(Data excerpts)
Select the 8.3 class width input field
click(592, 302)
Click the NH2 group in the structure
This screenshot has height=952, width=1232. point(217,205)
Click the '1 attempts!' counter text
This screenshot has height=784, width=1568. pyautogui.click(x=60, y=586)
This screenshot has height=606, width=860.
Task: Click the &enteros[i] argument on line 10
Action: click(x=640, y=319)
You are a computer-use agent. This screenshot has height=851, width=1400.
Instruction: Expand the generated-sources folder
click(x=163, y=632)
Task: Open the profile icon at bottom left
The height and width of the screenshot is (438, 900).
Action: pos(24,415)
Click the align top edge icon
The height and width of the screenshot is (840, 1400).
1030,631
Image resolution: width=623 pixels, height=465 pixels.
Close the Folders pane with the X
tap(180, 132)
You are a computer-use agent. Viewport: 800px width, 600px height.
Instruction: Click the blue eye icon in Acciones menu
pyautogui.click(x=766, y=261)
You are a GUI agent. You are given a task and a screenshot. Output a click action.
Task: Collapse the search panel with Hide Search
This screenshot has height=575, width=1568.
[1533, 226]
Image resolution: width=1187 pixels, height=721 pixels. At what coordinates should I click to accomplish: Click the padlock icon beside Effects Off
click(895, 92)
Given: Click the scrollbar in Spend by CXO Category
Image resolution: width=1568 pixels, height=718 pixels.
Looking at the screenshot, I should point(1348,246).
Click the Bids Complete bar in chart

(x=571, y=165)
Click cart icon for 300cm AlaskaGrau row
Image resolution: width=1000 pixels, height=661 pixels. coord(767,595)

• _Assigned task_
Taking the records above as input, show every line in which the word "agent" is present.

• _Task answer_
You are a computer-use agent. This screenshot has height=851, width=1400.
You are a computer-use agent. Viewport: 800px width, 600px height.
You are a GUI agent. You are given a task and a screenshot. Output a click action.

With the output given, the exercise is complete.